What needs to be done: Reproduce every line of the data below verbatim, with no changes to wording, spacing, or order.

Dataset entries:

↓

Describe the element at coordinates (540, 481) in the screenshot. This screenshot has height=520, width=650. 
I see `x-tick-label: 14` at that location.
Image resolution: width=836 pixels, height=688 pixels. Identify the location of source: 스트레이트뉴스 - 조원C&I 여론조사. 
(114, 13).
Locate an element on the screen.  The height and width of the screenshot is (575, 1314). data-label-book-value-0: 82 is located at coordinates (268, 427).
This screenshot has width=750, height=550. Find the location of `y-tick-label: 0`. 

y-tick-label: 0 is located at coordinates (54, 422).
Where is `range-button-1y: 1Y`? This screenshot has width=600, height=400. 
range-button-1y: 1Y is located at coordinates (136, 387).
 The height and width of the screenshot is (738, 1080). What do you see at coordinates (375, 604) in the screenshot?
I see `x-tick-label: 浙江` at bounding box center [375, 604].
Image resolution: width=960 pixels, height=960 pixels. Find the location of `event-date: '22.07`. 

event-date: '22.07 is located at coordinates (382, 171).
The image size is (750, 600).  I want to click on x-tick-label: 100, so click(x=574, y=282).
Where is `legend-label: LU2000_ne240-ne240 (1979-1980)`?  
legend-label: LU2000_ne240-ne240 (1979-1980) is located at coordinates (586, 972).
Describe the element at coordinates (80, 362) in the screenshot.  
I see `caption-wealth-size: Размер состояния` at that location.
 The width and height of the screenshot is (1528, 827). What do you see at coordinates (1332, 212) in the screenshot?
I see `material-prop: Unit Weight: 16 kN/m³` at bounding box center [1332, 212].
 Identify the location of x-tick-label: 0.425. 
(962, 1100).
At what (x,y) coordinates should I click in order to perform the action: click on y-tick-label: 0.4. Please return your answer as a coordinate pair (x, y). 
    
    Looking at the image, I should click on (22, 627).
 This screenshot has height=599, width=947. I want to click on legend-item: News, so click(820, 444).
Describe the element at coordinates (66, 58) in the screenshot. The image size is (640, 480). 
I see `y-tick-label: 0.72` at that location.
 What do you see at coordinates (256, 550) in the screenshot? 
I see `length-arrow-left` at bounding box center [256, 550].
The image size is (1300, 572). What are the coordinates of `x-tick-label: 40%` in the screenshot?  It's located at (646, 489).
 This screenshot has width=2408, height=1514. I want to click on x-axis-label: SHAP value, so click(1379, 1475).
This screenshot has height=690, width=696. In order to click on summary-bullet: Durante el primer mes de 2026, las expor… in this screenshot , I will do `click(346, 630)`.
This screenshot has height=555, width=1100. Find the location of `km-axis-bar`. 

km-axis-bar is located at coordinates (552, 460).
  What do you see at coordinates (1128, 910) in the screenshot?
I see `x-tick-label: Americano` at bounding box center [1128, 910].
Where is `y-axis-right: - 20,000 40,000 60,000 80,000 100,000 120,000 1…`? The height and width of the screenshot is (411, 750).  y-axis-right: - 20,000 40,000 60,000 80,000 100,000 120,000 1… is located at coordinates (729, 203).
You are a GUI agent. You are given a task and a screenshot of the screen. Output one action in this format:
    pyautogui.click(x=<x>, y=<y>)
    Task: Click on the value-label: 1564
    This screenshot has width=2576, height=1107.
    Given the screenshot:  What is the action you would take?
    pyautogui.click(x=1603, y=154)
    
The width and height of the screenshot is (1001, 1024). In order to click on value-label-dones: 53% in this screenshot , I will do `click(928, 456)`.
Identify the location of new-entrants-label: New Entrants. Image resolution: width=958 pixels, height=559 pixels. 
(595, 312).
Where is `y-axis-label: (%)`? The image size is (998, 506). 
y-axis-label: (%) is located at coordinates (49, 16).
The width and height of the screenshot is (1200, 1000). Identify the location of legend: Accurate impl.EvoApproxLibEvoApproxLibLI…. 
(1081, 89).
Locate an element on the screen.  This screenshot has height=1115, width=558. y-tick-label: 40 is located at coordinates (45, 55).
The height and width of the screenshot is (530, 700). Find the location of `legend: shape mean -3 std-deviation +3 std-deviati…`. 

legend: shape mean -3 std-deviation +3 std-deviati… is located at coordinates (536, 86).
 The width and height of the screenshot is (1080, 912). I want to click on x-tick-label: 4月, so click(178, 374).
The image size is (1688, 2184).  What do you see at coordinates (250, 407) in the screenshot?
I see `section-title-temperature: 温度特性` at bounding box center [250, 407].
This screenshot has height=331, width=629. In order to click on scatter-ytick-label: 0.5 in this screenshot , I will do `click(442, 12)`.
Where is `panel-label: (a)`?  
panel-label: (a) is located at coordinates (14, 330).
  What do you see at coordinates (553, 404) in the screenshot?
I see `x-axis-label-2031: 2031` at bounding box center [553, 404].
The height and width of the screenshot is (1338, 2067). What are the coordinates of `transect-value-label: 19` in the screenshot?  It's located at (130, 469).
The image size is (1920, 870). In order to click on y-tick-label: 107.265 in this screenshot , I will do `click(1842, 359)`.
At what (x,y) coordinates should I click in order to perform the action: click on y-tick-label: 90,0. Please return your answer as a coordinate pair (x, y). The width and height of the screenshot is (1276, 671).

↑

Answer box:
Describe the element at coordinates (540, 481) in the screenshot. This screenshot has height=520, width=650. 
I see `x-tick-label: 14` at that location.
Image resolution: width=836 pixels, height=688 pixels. Identify the location of source: 스트레이트뉴스 - 조원C&I 여론조사. 
(114, 13).
Locate an element on the screen.  The height and width of the screenshot is (575, 1314). data-label-book-value-0: 82 is located at coordinates (268, 427).
This screenshot has width=750, height=550. Find the location of `y-tick-label: 0`. 

y-tick-label: 0 is located at coordinates (54, 422).
Where is `range-button-1y: 1Y`? This screenshot has width=600, height=400. 
range-button-1y: 1Y is located at coordinates (136, 387).
 The height and width of the screenshot is (738, 1080). What do you see at coordinates (375, 604) in the screenshot?
I see `x-tick-label: 浙江` at bounding box center [375, 604].
Image resolution: width=960 pixels, height=960 pixels. Find the location of `event-date: '22.07`. 

event-date: '22.07 is located at coordinates (382, 171).
The image size is (750, 600).  I want to click on x-tick-label: 100, so click(x=574, y=282).
Where is `legend-label: LU2000_ne240-ne240 (1979-1980)`?  
legend-label: LU2000_ne240-ne240 (1979-1980) is located at coordinates (586, 972).
Describe the element at coordinates (80, 362) in the screenshot.  
I see `caption-wealth-size: Размер состояния` at that location.
 The width and height of the screenshot is (1528, 827). What do you see at coordinates (1332, 212) in the screenshot?
I see `material-prop: Unit Weight: 16 kN/m³` at bounding box center [1332, 212].
 Identify the location of x-tick-label: 0.425. 
(962, 1100).
At what (x,y) coordinates should I click in order to perform the action: click on y-tick-label: 0.4. Please return your answer as a coordinate pair (x, y). 
    
    Looking at the image, I should click on (22, 627).
 This screenshot has height=599, width=947. I want to click on legend-item: News, so click(820, 444).
Describe the element at coordinates (66, 58) in the screenshot. The image size is (640, 480). 
I see `y-tick-label: 0.72` at that location.
 What do you see at coordinates (256, 550) in the screenshot? 
I see `length-arrow-left` at bounding box center [256, 550].
The image size is (1300, 572). What are the coordinates of `x-tick-label: 40%` in the screenshot?  It's located at (646, 489).
 This screenshot has width=2408, height=1514. I want to click on x-axis-label: SHAP value, so click(1379, 1475).
This screenshot has height=690, width=696. In order to click on summary-bullet: Durante el primer mes de 2026, las expor… in this screenshot , I will do `click(346, 630)`.
This screenshot has height=555, width=1100. Find the location of `km-axis-bar`. 

km-axis-bar is located at coordinates (552, 460).
  What do you see at coordinates (1128, 910) in the screenshot?
I see `x-tick-label: Americano` at bounding box center [1128, 910].
Where is `y-axis-right: - 20,000 40,000 60,000 80,000 100,000 120,000 1…`? The height and width of the screenshot is (411, 750).  y-axis-right: - 20,000 40,000 60,000 80,000 100,000 120,000 1… is located at coordinates (729, 203).
You are a GUI agent. You are given a task and a screenshot of the screen. Output one action in this format:
    pyautogui.click(x=<x>, y=<y>)
    Task: Click on the value-label: 1564
    This screenshot has width=2576, height=1107.
    Given the screenshot:  What is the action you would take?
    pyautogui.click(x=1603, y=154)
    
The width and height of the screenshot is (1001, 1024). In order to click on value-label-dones: 53% in this screenshot , I will do `click(928, 456)`.
Identify the location of new-entrants-label: New Entrants. Image resolution: width=958 pixels, height=559 pixels. 
(595, 312).
Where is `y-axis-label: (%)`? The image size is (998, 506). 
y-axis-label: (%) is located at coordinates (49, 16).
The width and height of the screenshot is (1200, 1000). Identify the location of legend: Accurate impl.EvoApproxLibEvoApproxLibLI…. 
(1081, 89).
Locate an element on the screen.  This screenshot has height=1115, width=558. y-tick-label: 40 is located at coordinates (45, 55).
The height and width of the screenshot is (530, 700). Find the location of `legend: shape mean -3 std-deviation +3 std-deviati…`. 

legend: shape mean -3 std-deviation +3 std-deviati… is located at coordinates (536, 86).
 The width and height of the screenshot is (1080, 912). I want to click on x-tick-label: 4月, so click(178, 374).
The image size is (1688, 2184).  What do you see at coordinates (250, 407) in the screenshot?
I see `section-title-temperature: 温度特性` at bounding box center [250, 407].
This screenshot has height=331, width=629. In order to click on scatter-ytick-label: 0.5 in this screenshot , I will do `click(442, 12)`.
Where is `panel-label: (a)`?  
panel-label: (a) is located at coordinates (14, 330).
  What do you see at coordinates (553, 404) in the screenshot?
I see `x-axis-label-2031: 2031` at bounding box center [553, 404].
The height and width of the screenshot is (1338, 2067). What are the coordinates of `transect-value-label: 19` in the screenshot?  It's located at (130, 469).
The image size is (1920, 870). In order to click on y-tick-label: 107.265 in this screenshot , I will do `click(1842, 359)`.
At what (x,y) coordinates should I click in order to perform the action: click on y-tick-label: 90,0. Please return your answer as a coordinate pair (x, y). The width and height of the screenshot is (1276, 671).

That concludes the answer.